◆ **Items stored from a collection**
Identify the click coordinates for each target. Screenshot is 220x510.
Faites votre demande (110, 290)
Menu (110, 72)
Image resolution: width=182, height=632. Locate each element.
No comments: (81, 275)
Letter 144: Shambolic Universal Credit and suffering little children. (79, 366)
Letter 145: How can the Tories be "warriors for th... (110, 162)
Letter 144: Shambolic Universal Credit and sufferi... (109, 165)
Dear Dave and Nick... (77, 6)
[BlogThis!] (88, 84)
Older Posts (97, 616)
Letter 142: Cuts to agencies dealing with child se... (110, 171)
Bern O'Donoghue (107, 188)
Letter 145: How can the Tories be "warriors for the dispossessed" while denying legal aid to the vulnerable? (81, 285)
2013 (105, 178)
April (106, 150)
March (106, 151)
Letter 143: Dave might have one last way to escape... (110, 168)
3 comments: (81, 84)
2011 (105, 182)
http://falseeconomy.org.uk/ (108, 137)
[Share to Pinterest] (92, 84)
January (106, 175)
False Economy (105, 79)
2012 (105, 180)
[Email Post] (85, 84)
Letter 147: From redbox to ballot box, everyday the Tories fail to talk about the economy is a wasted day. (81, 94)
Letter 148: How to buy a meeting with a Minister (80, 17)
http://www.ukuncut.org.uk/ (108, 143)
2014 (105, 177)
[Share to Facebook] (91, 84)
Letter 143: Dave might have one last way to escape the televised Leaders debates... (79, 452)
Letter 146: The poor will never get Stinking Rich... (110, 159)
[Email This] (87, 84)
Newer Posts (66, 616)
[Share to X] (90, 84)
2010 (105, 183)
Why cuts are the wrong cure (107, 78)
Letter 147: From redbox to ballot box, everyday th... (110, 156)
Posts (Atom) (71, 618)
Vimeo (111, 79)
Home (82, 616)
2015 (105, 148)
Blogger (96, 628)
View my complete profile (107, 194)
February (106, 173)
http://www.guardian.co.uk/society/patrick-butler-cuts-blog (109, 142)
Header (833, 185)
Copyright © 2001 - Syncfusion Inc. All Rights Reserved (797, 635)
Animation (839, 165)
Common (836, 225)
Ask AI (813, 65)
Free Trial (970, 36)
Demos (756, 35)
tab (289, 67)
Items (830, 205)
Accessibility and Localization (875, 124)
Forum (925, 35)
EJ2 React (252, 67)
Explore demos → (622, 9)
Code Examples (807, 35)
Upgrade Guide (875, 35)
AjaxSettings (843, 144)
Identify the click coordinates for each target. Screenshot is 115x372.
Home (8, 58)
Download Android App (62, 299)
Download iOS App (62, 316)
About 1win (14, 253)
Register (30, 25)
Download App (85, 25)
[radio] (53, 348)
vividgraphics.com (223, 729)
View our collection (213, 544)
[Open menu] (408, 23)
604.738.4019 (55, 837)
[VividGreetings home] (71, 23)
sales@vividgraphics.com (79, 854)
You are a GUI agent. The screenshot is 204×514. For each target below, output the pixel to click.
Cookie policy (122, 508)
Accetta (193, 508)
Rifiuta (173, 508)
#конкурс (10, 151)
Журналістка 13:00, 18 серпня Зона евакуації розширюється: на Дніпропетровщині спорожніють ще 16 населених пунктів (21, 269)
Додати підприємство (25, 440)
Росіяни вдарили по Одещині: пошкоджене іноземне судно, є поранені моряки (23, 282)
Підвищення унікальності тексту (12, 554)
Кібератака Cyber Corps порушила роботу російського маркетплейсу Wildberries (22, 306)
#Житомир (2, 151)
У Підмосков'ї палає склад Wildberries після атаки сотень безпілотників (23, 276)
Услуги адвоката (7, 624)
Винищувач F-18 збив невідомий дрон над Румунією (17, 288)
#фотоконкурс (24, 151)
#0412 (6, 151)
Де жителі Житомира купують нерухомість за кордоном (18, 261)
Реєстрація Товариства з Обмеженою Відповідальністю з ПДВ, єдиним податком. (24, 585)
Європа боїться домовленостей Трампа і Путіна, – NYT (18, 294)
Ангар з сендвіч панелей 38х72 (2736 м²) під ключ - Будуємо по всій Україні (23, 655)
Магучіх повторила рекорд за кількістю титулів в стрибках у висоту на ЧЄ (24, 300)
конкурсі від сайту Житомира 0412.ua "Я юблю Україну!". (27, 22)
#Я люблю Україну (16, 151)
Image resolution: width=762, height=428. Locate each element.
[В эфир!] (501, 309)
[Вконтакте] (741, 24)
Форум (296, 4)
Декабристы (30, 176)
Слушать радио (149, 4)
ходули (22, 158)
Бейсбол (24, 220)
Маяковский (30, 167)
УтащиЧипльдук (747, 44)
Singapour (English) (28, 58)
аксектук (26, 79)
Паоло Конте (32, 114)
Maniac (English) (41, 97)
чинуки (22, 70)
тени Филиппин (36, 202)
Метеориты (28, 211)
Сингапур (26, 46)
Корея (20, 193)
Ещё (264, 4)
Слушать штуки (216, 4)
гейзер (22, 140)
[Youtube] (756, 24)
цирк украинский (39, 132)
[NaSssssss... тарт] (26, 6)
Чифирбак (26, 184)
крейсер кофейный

◆ **Requirement**
Quote every one of the lines above word for word, leaving nothing out and changing nothing.

◆ **Solution to the problem**
Identify the click coordinates for each target. Screenshot is 220x510.
Faites votre demande (110, 290)
Menu (110, 72)
Image resolution: width=182, height=632. Locate each element.
No comments: (81, 275)
Letter 144: Shambolic Universal Credit and suffering little children. (79, 366)
Letter 145: How can the Tories be "warriors for th... (110, 162)
Letter 144: Shambolic Universal Credit and sufferi... (109, 165)
Dear Dave and Nick... (77, 6)
[BlogThis!] (88, 84)
Older Posts (97, 616)
Letter 142: Cuts to agencies dealing with child se... (110, 171)
Bern O'Donoghue (107, 188)
Letter 145: How can the Tories be "warriors for the dispossessed" while denying legal aid to the vulnerable? (81, 285)
2013 (105, 178)
April (106, 150)
March (106, 151)
Letter 143: Dave might have one last way to escape... (110, 168)
3 comments: (81, 84)
2011 (105, 182)
http://falseeconomy.org.uk/ (108, 137)
[Share to Pinterest] (92, 84)
January (106, 175)
False Economy (105, 79)
2012 (105, 180)
[Email Post] (85, 84)
Letter 147: From redbox to ballot box, everyday the Tories fail to talk about the economy is a wasted day. (81, 94)
Letter 148: How to buy a meeting with a Minister (80, 17)
http://www.ukuncut.org.uk/ (108, 143)
2014 (105, 177)
[Share to Facebook] (91, 84)
Letter 143: Dave might have one last way to escape the televised Leaders debates... (79, 452)
Letter 146: The poor will never get Stinking Rich... (110, 159)
[Email This] (87, 84)
Newer Posts (66, 616)
[Share to X] (90, 84)
2010 (105, 183)
Why cuts are the wrong cure (107, 78)
Letter 147: From redbox to ballot box, everyday th... (110, 156)
Posts (Atom) (71, 618)
Vimeo (111, 79)
Home (82, 616)
2015 (105, 148)
Blogger (96, 628)
View my complete profile (107, 194)
February (106, 173)
http://www.guardian.co.uk/society/patrick-butler-cuts-blog (109, 142)
Header (833, 185)
Copyright © 2001 - Syncfusion Inc. All Rights Reserved (797, 635)
Animation (839, 165)
Common (836, 225)
Ask AI (813, 65)
Free Trial (970, 36)
Demos (756, 35)
tab (289, 67)
Items (830, 205)
Accessibility and Localization (875, 124)
Forum (925, 35)
EJ2 React (252, 67)
Explore demos → (622, 9)
Code Examples (807, 35)
Upgrade Guide (875, 35)
AjaxSettings (843, 144)
Identify the click coordinates for each target. Screenshot is 115x372.
Home (8, 58)
Download Android App (62, 299)
Download iOS App (62, 316)
About 1win (14, 253)
Register (30, 25)
Download App (85, 25)
[radio] (53, 348)
vividgraphics.com (223, 729)
View our collection (213, 544)
[Open menu] (408, 23)
604.738.4019 (55, 837)
[VividGreetings home] (71, 23)
sales@vividgraphics.com (79, 854)
You are a GUI agent. The screenshot is 204×514. For each target below, output the pixel to click.
Cookie policy (122, 508)
Accetta (193, 508)
Rifiuta (173, 508)
#конкурс (10, 151)
Журналістка 13:00, 18 серпня Зона евакуації розширюється: на Дніпропетровщині спорожніють ще 16 населених пунктів (21, 269)
Додати підприємство (25, 440)
Росіяни вдарили по Одещині: пошкоджене іноземне судно, є поранені моряки (23, 282)
Підвищення унікальності тексту (12, 554)
Кібератака Cyber Corps порушила роботу російського маркетплейсу Wildberries (22, 306)
#Житомир (2, 151)
У Підмосков'ї палає склад Wildberries після атаки сотень безпілотників (23, 276)
Услуги адвоката (7, 624)
Винищувач F-18 збив невідомий дрон над Румунією (17, 288)
#фотоконкурс (24, 151)
#0412 (6, 151)
Де жителі Житомира купують нерухомість за кордоном (18, 261)
Реєстрація Товариства з Обмеженою Відповідальністю з ПДВ, єдиним податком. (24, 585)
Європа боїться домовленостей Трампа і Путіна, – NYT (18, 294)
Ангар з сендвіч панелей 38х72 (2736 м²) під ключ - Будуємо по всій Україні (23, 655)
Магучіх повторила рекорд за кількістю титулів в стрибках у висоту на ЧЄ (24, 300)
конкурсі від сайту Житомира 0412.ua "Я юблю Україну!". (27, 22)
#Я люблю Україну (16, 151)
Image resolution: width=762, height=428. Locate each element.
[В эфир!] (501, 309)
[Вконтакте] (741, 24)
Форум (296, 4)
Декабристы (30, 176)
Слушать радио (149, 4)
ходули (22, 158)
Бейсбол (24, 220)
Маяковский (30, 167)
УтащиЧипльдук (747, 44)
Singapour (English) (28, 58)
аксектук (26, 79)
Паоло Конте (32, 114)
Maniac (English) (41, 97)
чинуки (22, 70)
тени Филиппин (36, 202)
Метеориты (28, 211)
Сингапур (26, 46)
Корея (20, 193)
Ещё (264, 4)
Слушать штуки (216, 4)
гейзер (22, 140)
[Youtube] (756, 24)
цирк украинский (39, 132)
[NaSssssss... тарт] (26, 6)
Чифирбак (26, 184)
крейсер кофейный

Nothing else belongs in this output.